This is the News in Brief from the United Nations.
‘Families came first’ for remittances in pandemic’s first year, says Guterres
Migrants working away from their families made significant sacrifices to send almost as much money home last year as they did before COVID, UN chief António Guterres said on Wednesday, warning that now is not the time for countries to withdraw their support to these key workers.
The Secretary-General’s message to mark the International Day of Family Remittances comes as World Bank data showed that cash wired home from migrants in wealthy countries, dropped only 1.6 per cent in 2020 from 12 months earlier to $540 billion.
“Migrants put their families first”, by buying less and dipping into their savings to send money to relatives, Mr. Guterres said.

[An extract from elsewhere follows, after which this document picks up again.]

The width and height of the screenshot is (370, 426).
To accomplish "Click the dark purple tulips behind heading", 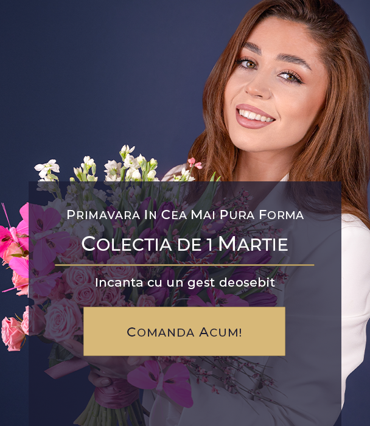I will pyautogui.click(x=163, y=215).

Financial support from host countries also played its part and it must continue, he insisted, urging all countries to include migrant workers in their COVID-19 vaccination plans.

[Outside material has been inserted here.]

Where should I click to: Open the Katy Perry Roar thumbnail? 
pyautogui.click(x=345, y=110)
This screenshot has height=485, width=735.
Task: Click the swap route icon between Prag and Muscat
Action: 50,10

They should also aim to reduce the costs of sending remittances “to as close to zero as possible in line with the 2030 Agenda for Sustainable Development”, he said.

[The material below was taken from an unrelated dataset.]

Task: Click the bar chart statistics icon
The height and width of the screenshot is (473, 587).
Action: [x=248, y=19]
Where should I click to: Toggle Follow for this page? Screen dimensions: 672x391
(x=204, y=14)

DR Congo: Top UN official urges leaders to avoid ethnic hate speech
To the Democratic Republic of the Congo now, where the UN on Wednesday condemned a spike in hate speech that looked to incite ethnic division in several parts of the country.
Bintou Keita, who represents the UN Secretary-General in DR Congo, urged all political and community leaders to abstain from using “discriminatory and provocative” language, at a time of exceptional instability in eastern provinces.
She said that hate speech was prevalent in the Kivus and Ituri, but also in Katanga, Maï-Ndombe and even in the capital, Kinshasa.
Incitement to hate, violence and conflict, runs contrary to international and Congolese law, Ms Keita noted, before urging the country’s parliament to adopt a proposed bill against tribalism, racism and xenophobia.
We should all aim for ‘healthy land’ for sustainable development: Guterres
Finally, an appeal on Wednesday from the UN Secretary-General to protect land from erosion and unsustainable development and help vulnerable communities adapt to climate change.
In his message marking the World Day to Combat Desertification and Drought, António Guterrres said that land degradation from climate change and the expansion of agriculture, cities and infrastructure, have undermined the well-being of 3.2 billion people.
In addition to the harm done to the planet’s biodiversity, the UN chief insisted that land degradation had also allowed infectious diseases to emerge, such as COVID-19.
To counter this, greater efforts are needed to promote “healthy land”, he said.
The benefits include removing carbon from the atmosphere and the generation of an extra $1.4 trillion dollars in agricultural production each year.
“The best part is that land restoration is simple, inexpensive and accessible to all,” according to the UN Secretary-General, who said that it was one of the best ways of accelerating progress towards the Sustainable Development Goals.